Rorty's synoptic bent set
him apart from many colleagues. His most crucial deviation from colleagues
came in Philosophy and the Mirror of Nature (1979), followed quickly by
Consequences of Pragmatism (1982). He'd emerged as a red-white-and-blue
Nietzsche, philosophizing with a hammer. One explanation couldn't fit all
cultures, times, and languages, he argued. Instead, Rorty celebrated and
revived the democratic, public-spirited pragmatism of William James and John
Dewey.
Rorty further outraged the analytic philosophical
establishment by drawing on the work of its senior figures to construct a
tale about modern philosophy meant to stop epistemology in its tracks. Rorty
insisted that the theory of knowledge as mirrorlike representation of the
world in language had imploded from within; that scientific method in
philosophy amounted to a myth; that we should see philosophy and science as
forms of literature; that one could avoid realism without adopting
relativism; that philosophy might best be understood as conversation, not a
tribunal for judging other types of knowledge.
One effort to
delegitimize Rorty's work rests on claims that he got everyone crucial to
his work — Dewey, Heidegger, Wittgenstein — wrong. As a pragmatist, Rorty
focused not on what a philosopher thought his work meant, but an
understanding of that work that fit the larger philosophical vision in which
Rorty believed. At a seminar on the German philosopher Hans-Georg Gadamer to
which Rorty invited the great man, Rorty summarized Gadamer's views. Gadamer
then protested in heavily accented English: "Dick, you've got me all wrong."
Rorty grinned, shrugged, and replied, "Yes, Hans, but that's what you should
have said."
In the end, Rorty proved more genuinely original and
unique than any of the thinkers he deferred to.
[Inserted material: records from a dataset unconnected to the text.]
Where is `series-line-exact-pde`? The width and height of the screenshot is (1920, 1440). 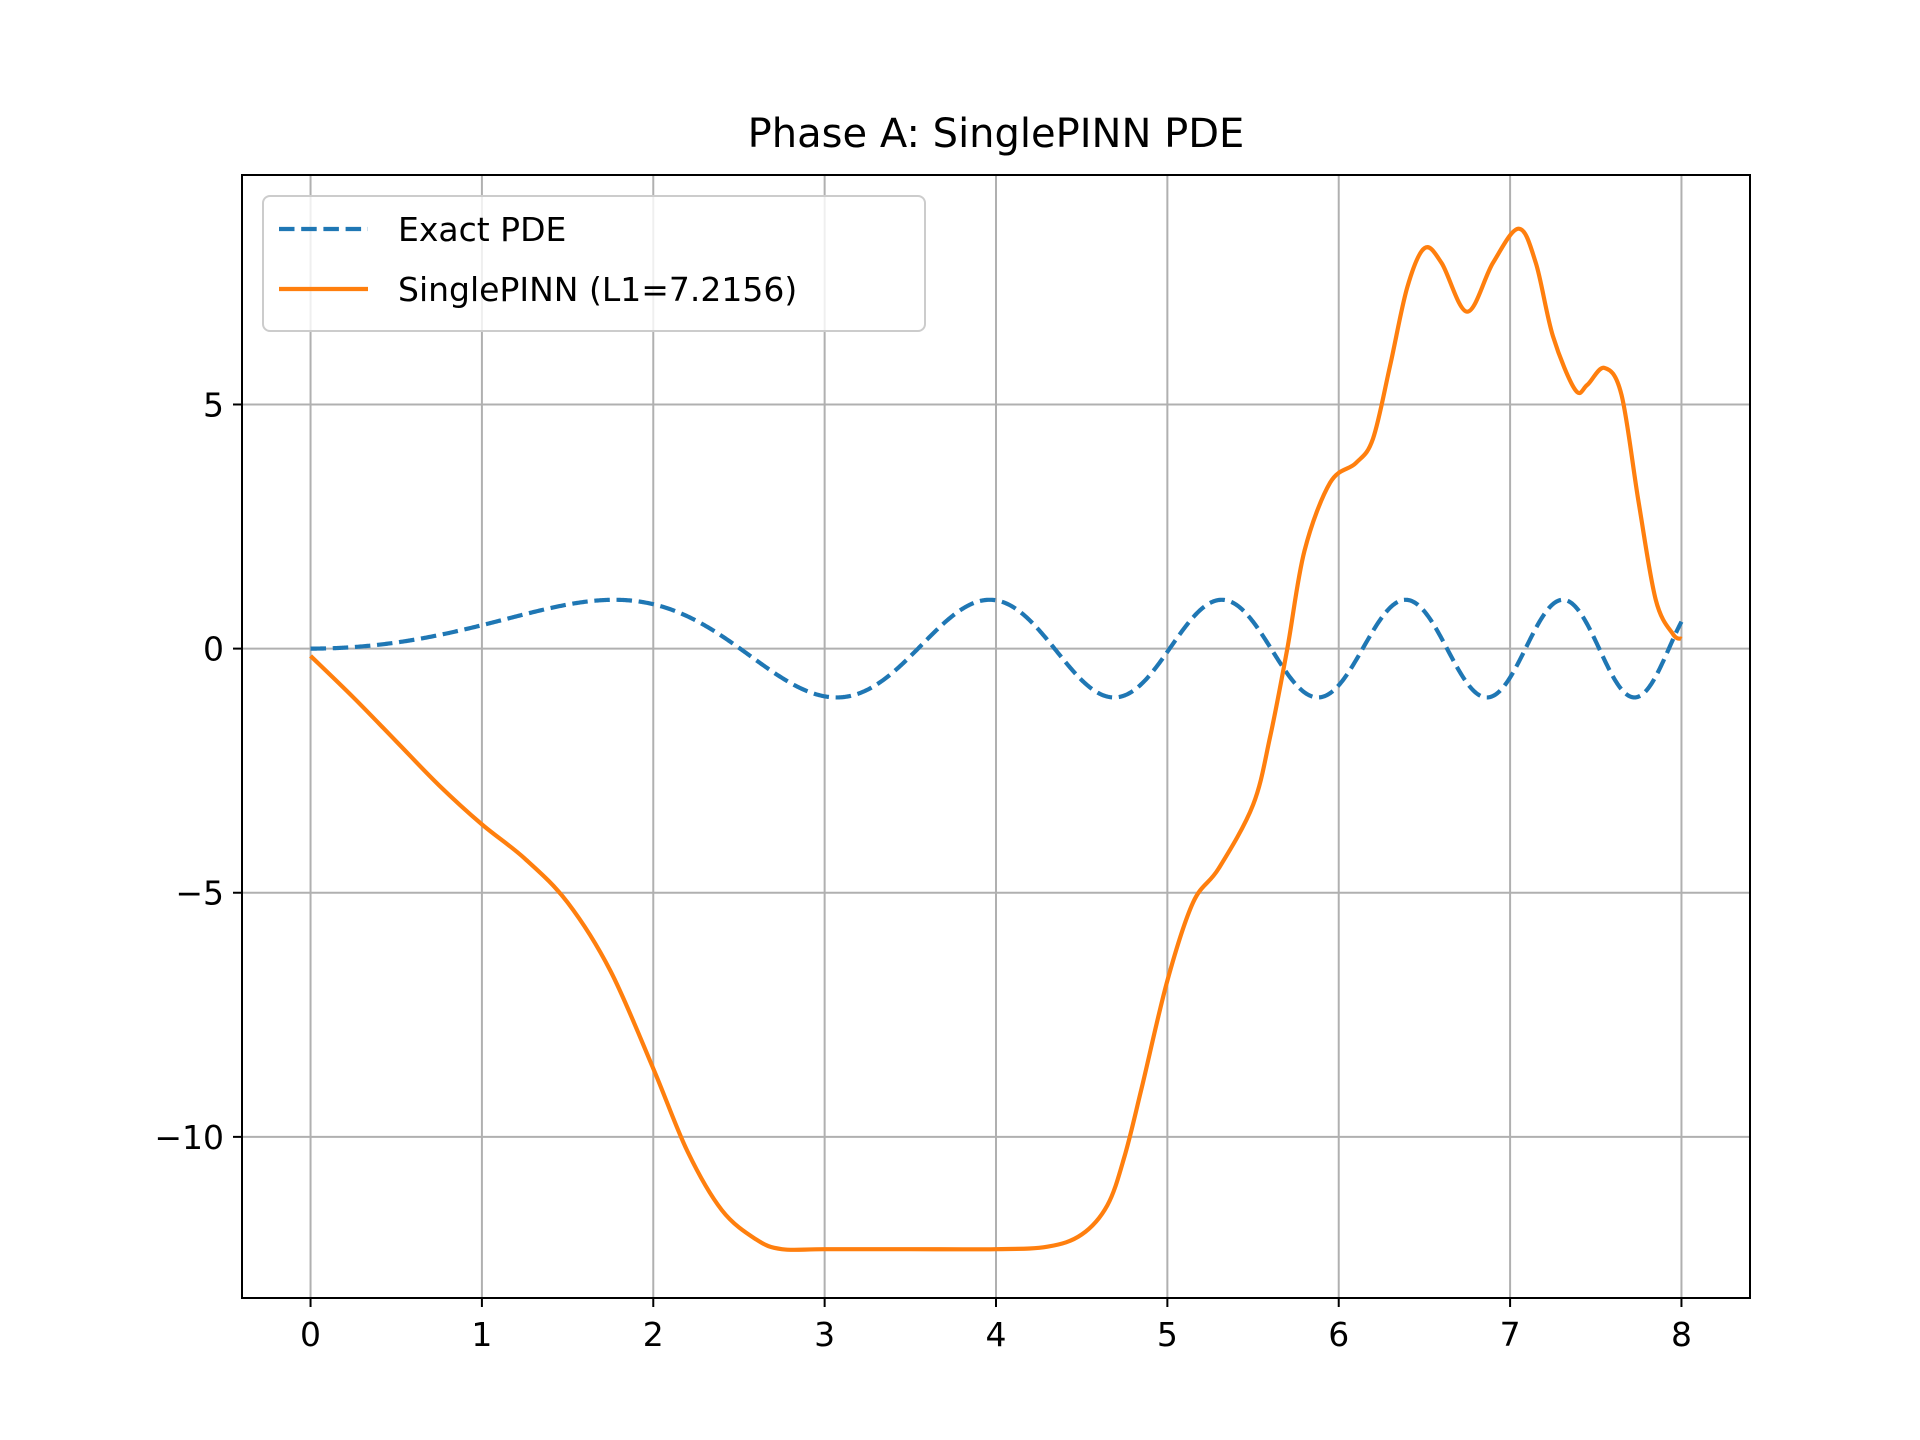 series-line-exact-pde is located at coordinates (996, 648).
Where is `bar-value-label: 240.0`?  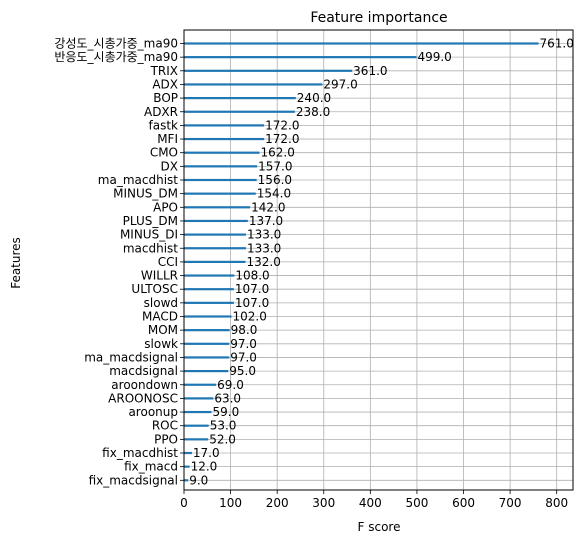
bar-value-label: 240.0 is located at coordinates (314, 98).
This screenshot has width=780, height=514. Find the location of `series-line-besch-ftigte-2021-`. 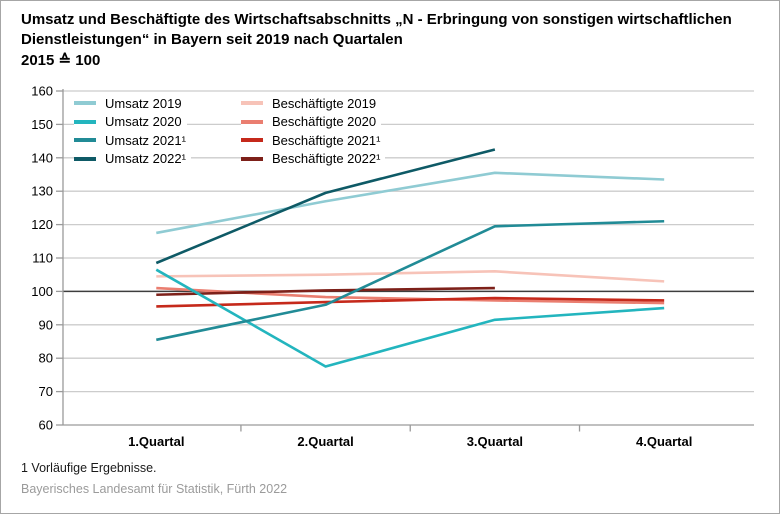

series-line-besch-ftigte-2021- is located at coordinates (410, 302).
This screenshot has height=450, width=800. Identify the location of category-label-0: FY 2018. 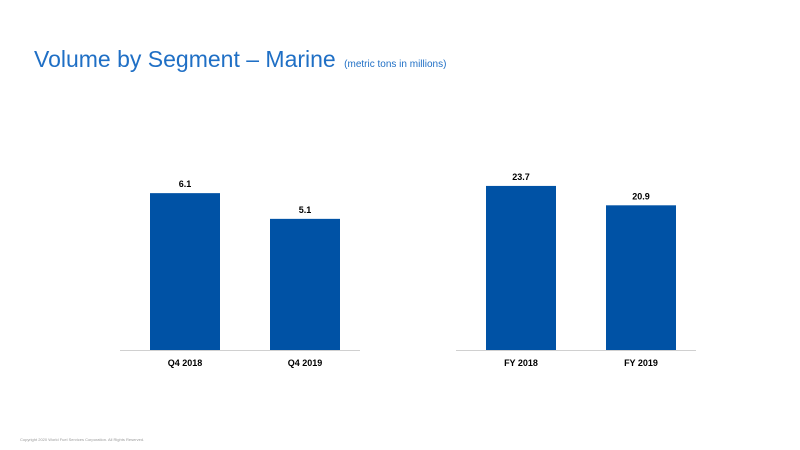
(521, 363).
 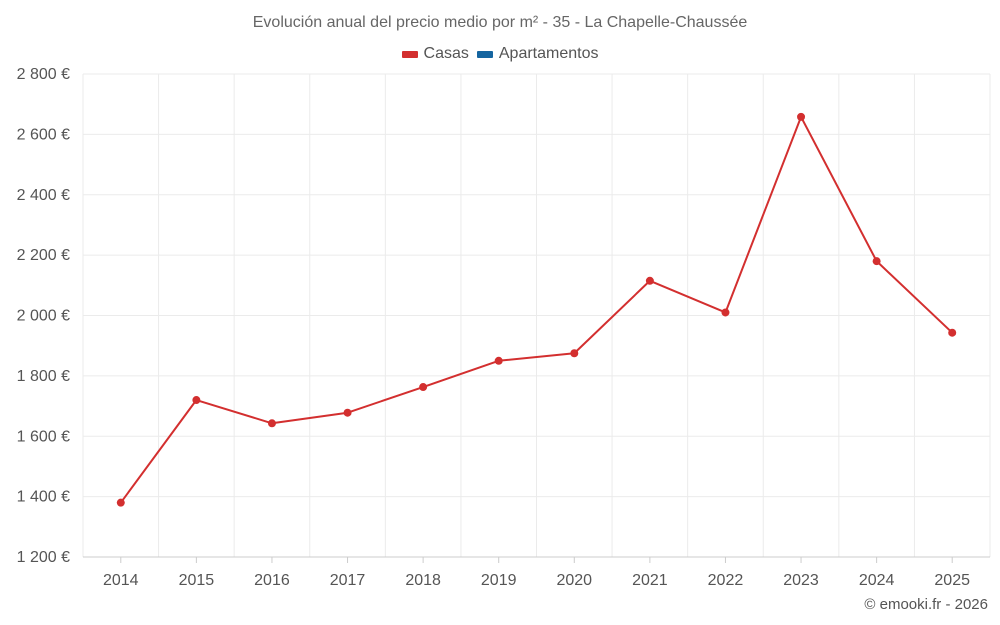 What do you see at coordinates (801, 580) in the screenshot?
I see `x-tick-label: 2023` at bounding box center [801, 580].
In Philosophy and Social
Hope (1999), he wrote that he'd come to see the term "philosopher" as "the
most appropriate description for somebody who remaps culture — who suggests
a new and promising way for us to think about the relation among large areas
of human activity."
AR (June 2007) Richard Rorty
was not a philosopher for whom I had any special admiration as a student,
but his position is at least refreshingly different from that of his
Anglo-American analytic contemporaries, and therefore deserves a passing
nod.
(December 2010) I like his definition of "philosopher" — it
works for my aim in G.O.D. Is Great
and supports the narrative of my forthcoming autobiography.